Milkmaid's dumb friend said...

01: Nicholson Baker's The Mezzanine is so good. (U and I is the very best, and the way I see it Room Temperature is his best fiction, but Mezzanine is a knockout and a great place to start- it worked for me. All self-avowed prudes will do well to avoid Vox and fear The Fermata; the lascivious may start right in on the latter.)
03: Isn't the answer no?
04: Ebert's two cents: "When I was very sick last year there was a time when I lost all interest in reading. When I began to feel a little better, perhaps strong enough to pick up a book, it was Austen's Persuasion. What else?"
06: All my sea-related fears involve the necessity of reckoning with the depths of my potential cowardice in the manner of Lord Jim or confronting my manifest turpitude like Frank Conroy as described by David Foster Wallace in footnote 37 (2) of A Supposedly Fun Thing I'll Never Do Again; also sea sickness.

kidchamp said...

re: 06 was that the description of the brochure and frank's "oh sure, i was a whore"? that's an angst that tends to hit in the air, for me.

Amanda said...

01 Prufrock, natch.
04 P&P forevs.
06 Darkness, drowning, eels, unseen sharp things, grottos, riptides, snorkel masks, jellyfish. Among others.

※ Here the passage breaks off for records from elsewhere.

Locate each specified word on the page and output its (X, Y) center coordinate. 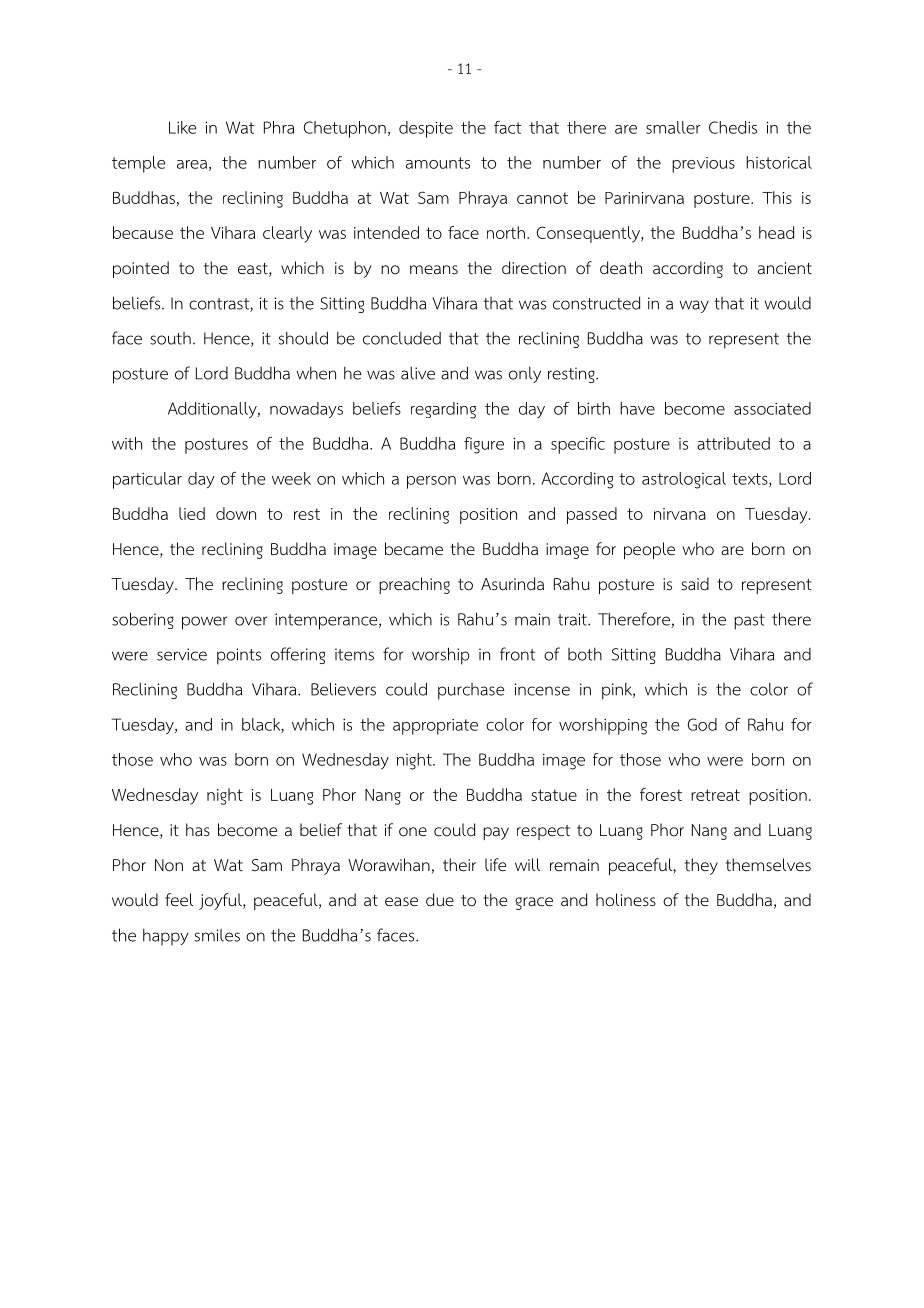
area (192, 164)
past (749, 622)
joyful (221, 901)
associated (772, 408)
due (440, 899)
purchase (471, 691)
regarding (443, 410)
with (127, 443)
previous (703, 165)
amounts (438, 163)
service (182, 654)
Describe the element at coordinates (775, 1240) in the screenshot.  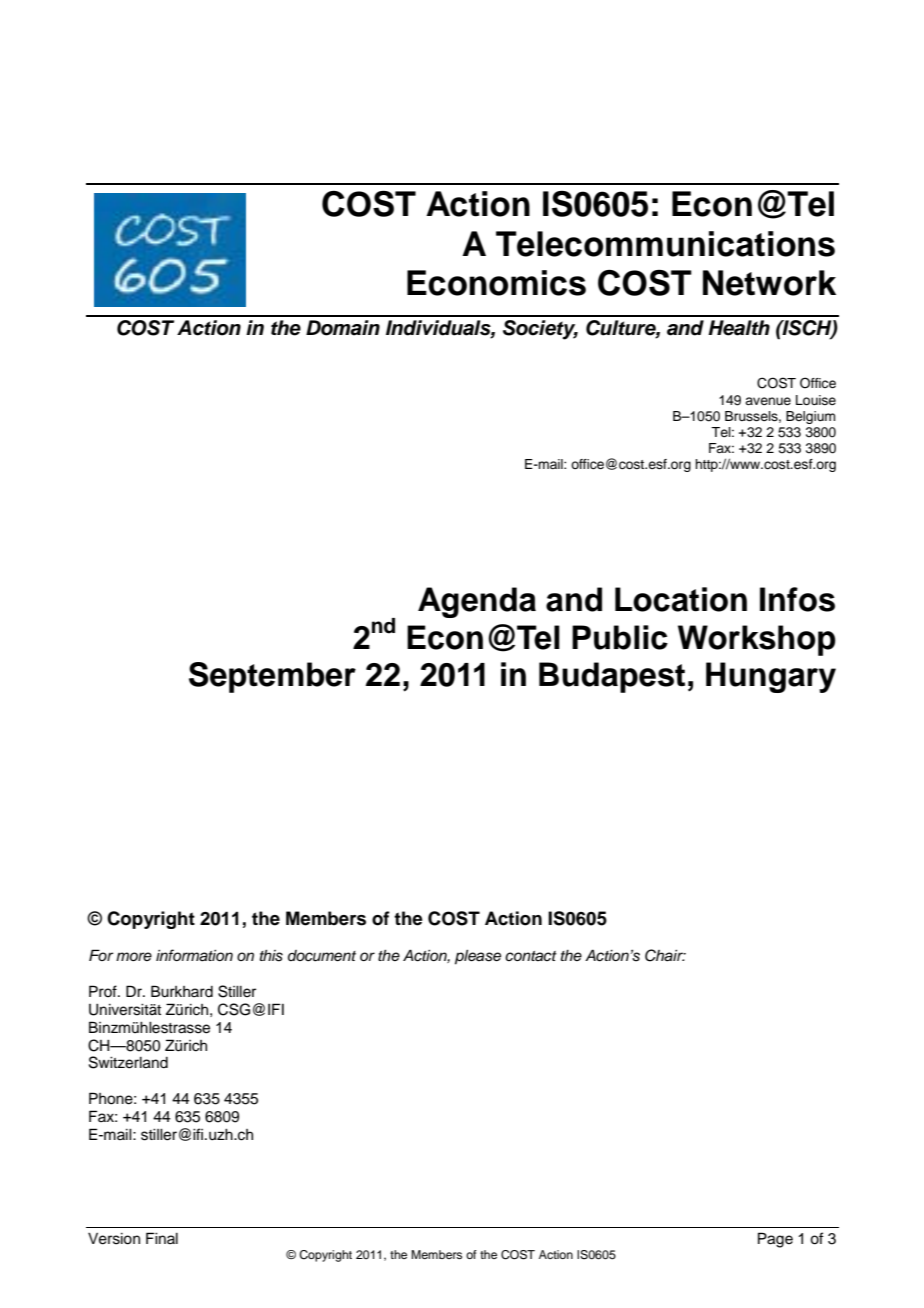
I see `Page` at that location.
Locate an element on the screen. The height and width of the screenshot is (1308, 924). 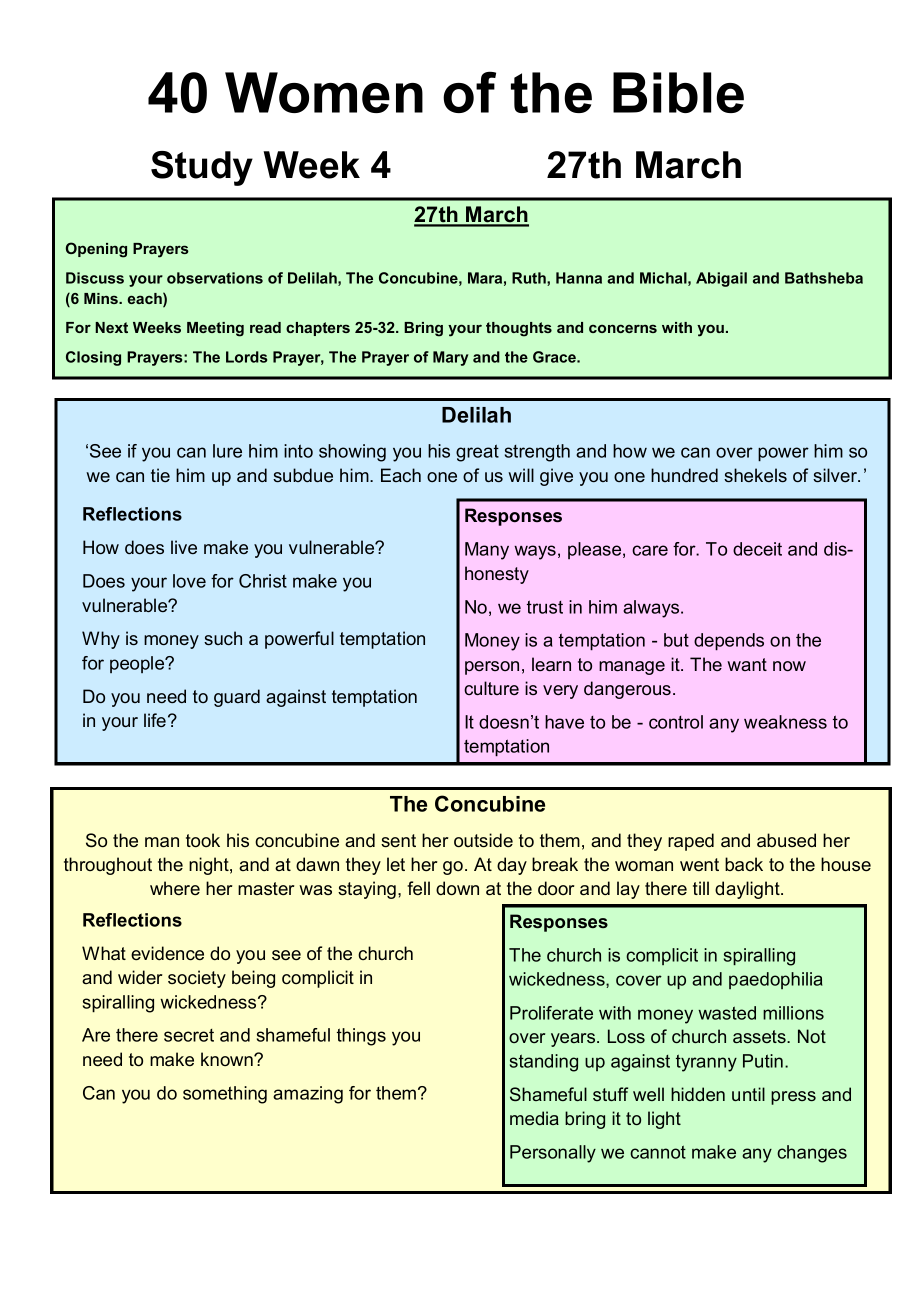
media is located at coordinates (534, 1118).
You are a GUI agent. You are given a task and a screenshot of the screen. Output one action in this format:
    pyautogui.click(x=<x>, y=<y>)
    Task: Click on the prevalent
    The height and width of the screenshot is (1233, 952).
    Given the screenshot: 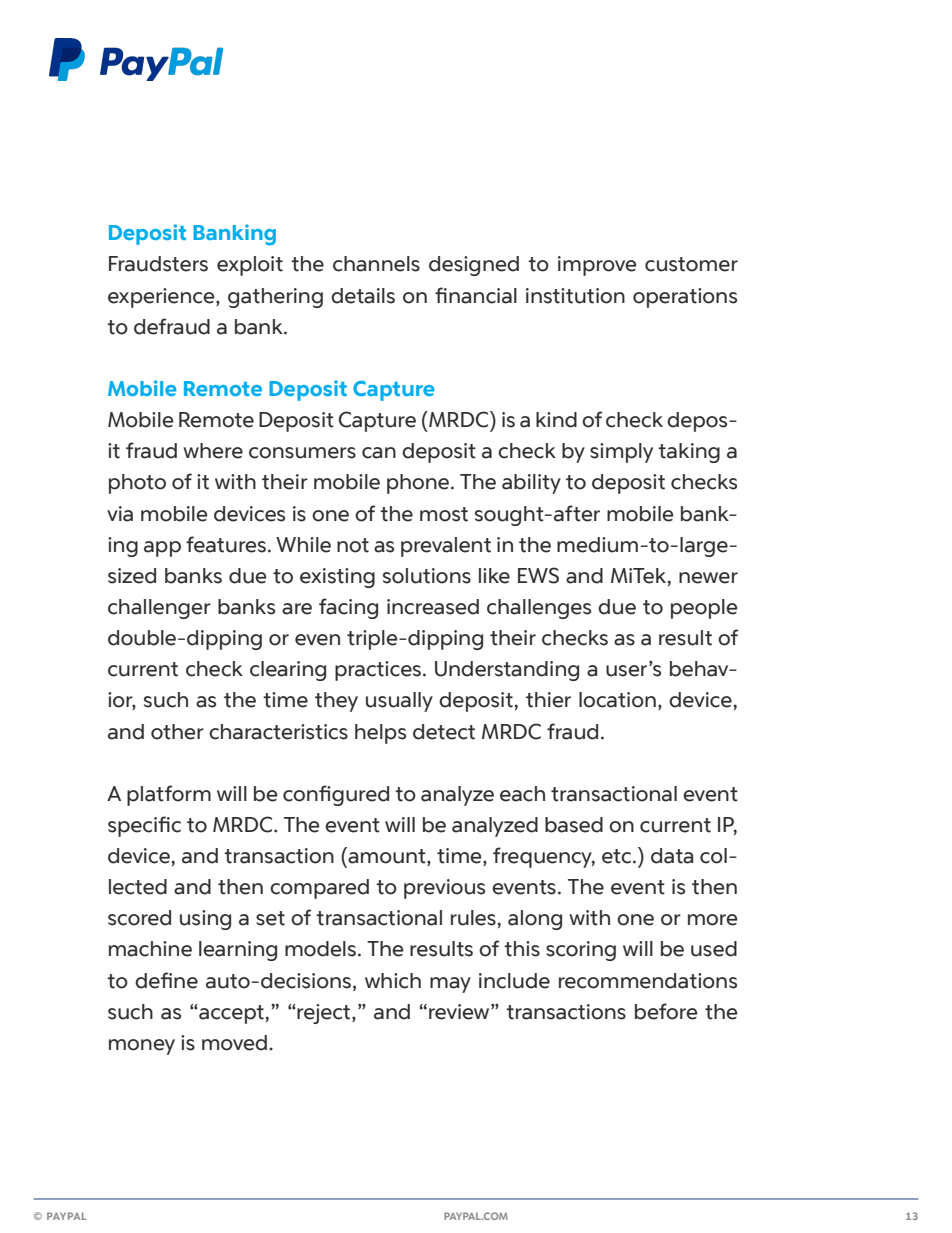 What is the action you would take?
    pyautogui.click(x=446, y=547)
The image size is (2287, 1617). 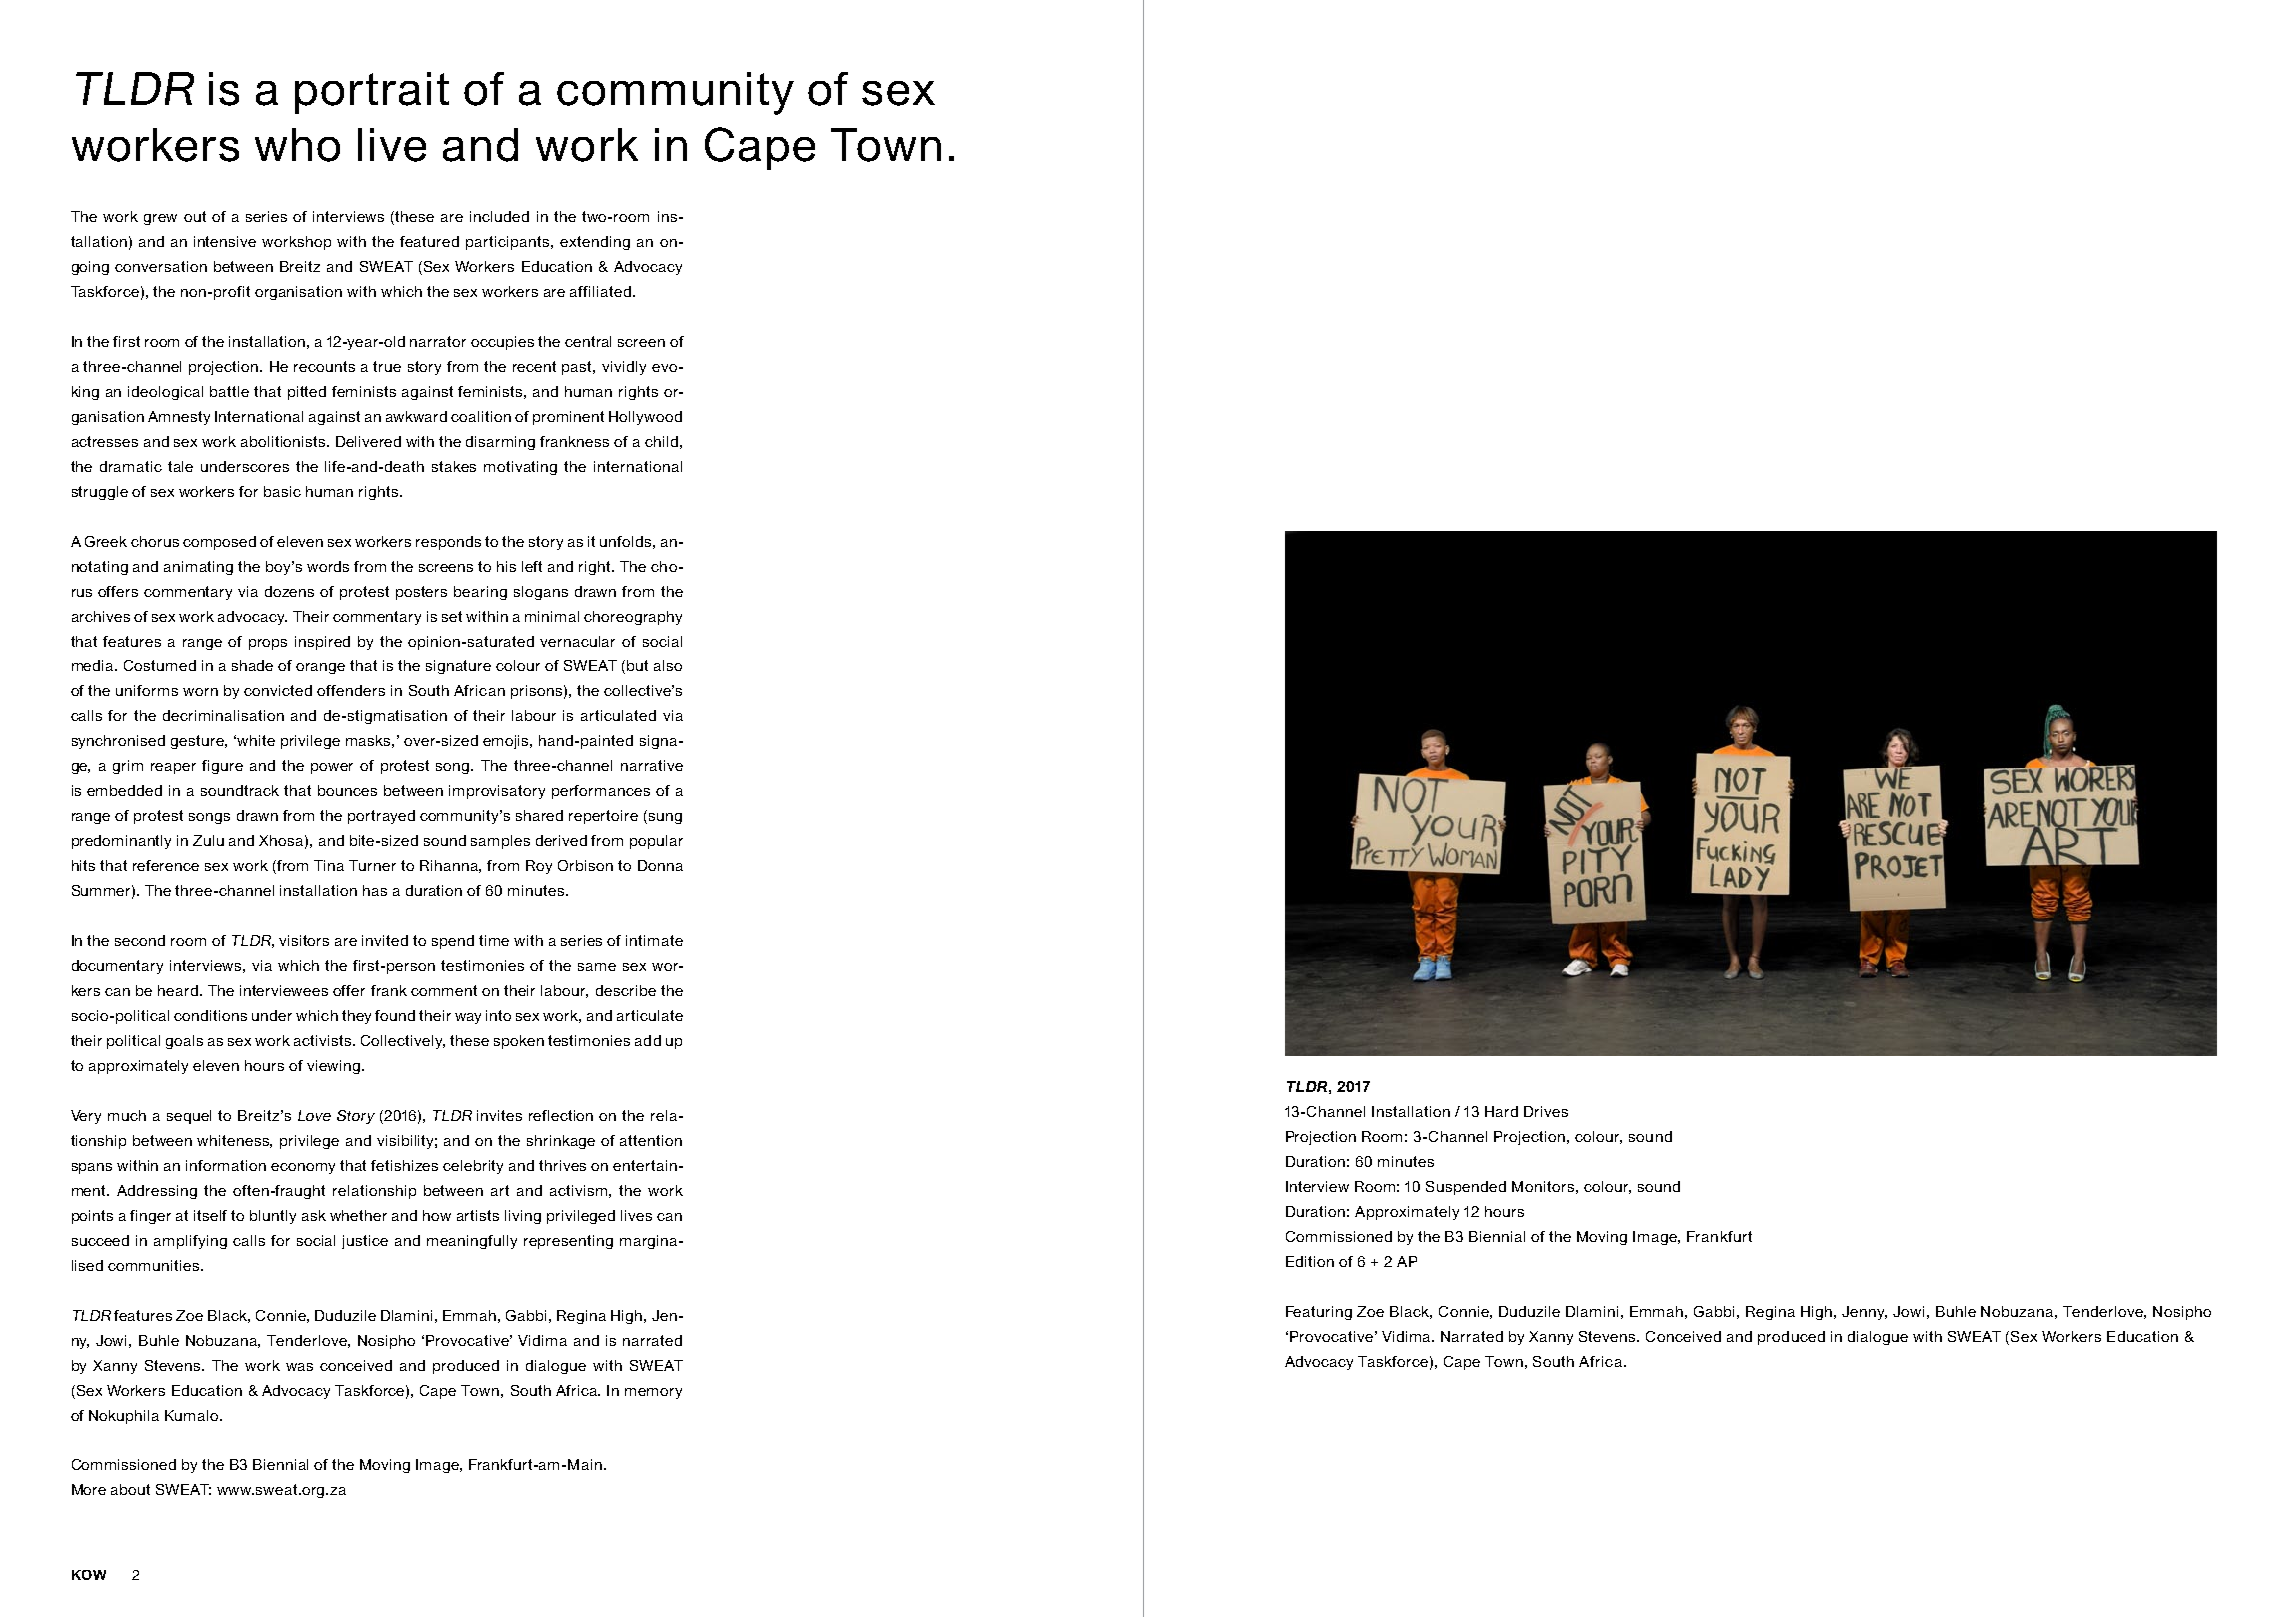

@MDF: Now you're just showing off. And shame on you for leaving out The Everlasting Story of Nory.

LPC said...

Showing off is sometimes good. Keep saying those words, I don't know what they mean, but I like the sound. If I were afraid of anything in the ocean, it would be everything I can't hear.

kidchamp said...

turpitude is one of my favorite words, as it happens: it smacks of reptilian blood-sluggishness, scaly character. and i quite like the way MDF comments.

(...and have i mentioned how glad i am that you're back, LPC? lovely to see you.)

(and A, i vow to take you ocean-swimming someday. it's the best thing ever once you know the local tricks.)